* [TASK DIRECTIONS] Scan the listing below for the word "agent" and copy every line that has it.
::::
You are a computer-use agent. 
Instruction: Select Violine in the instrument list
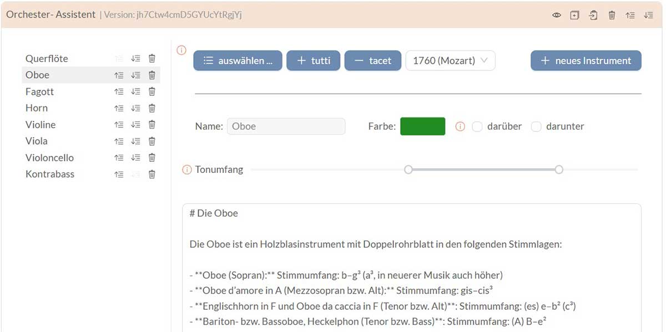tap(41, 125)
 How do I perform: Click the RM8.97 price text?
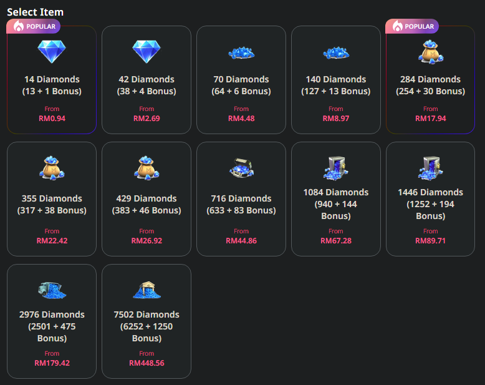[335, 119]
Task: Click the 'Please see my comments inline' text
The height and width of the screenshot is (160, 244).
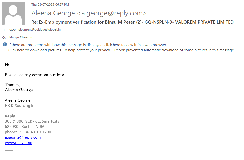Action: point(35,75)
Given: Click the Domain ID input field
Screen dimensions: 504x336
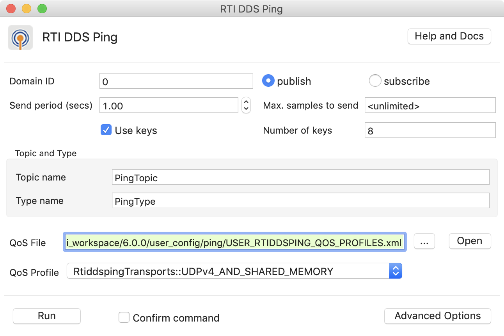Looking at the screenshot, I should pos(176,81).
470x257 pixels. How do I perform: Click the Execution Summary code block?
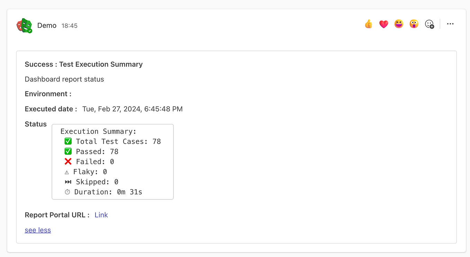tap(112, 162)
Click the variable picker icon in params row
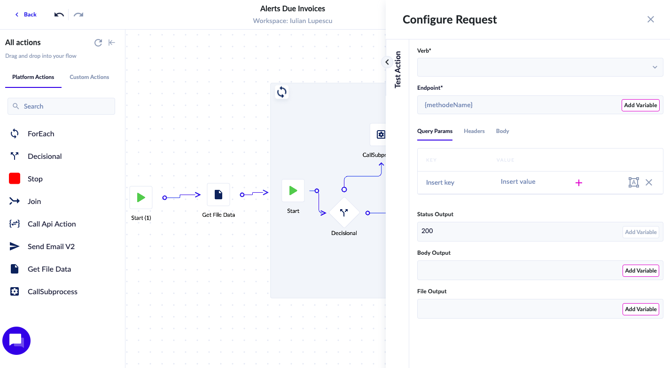 tap(633, 182)
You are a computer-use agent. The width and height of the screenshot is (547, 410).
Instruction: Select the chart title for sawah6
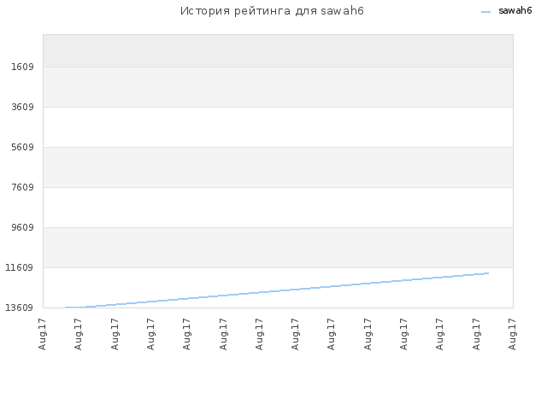coord(272,11)
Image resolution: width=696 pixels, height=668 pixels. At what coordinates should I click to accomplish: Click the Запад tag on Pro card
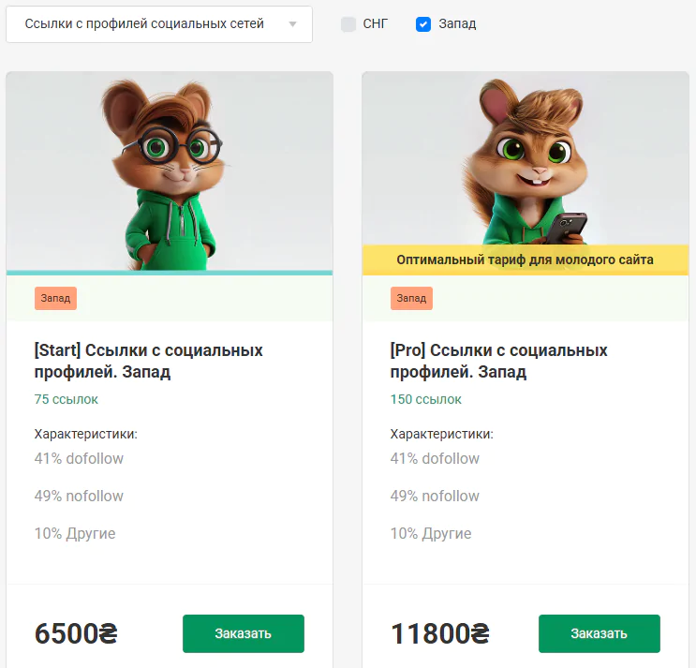point(411,298)
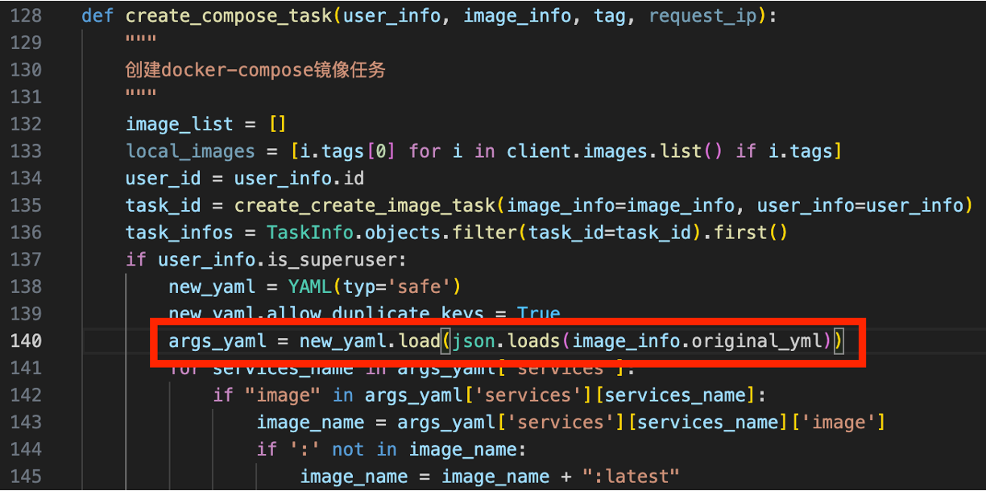Image resolution: width=986 pixels, height=491 pixels.
Task: Click the request_ip parameter
Action: click(x=707, y=15)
::::
* [ANSWER BOX]
You are a computer-use agent. 
You are a computer-use agent. The width and height of the screenshot is (547, 410).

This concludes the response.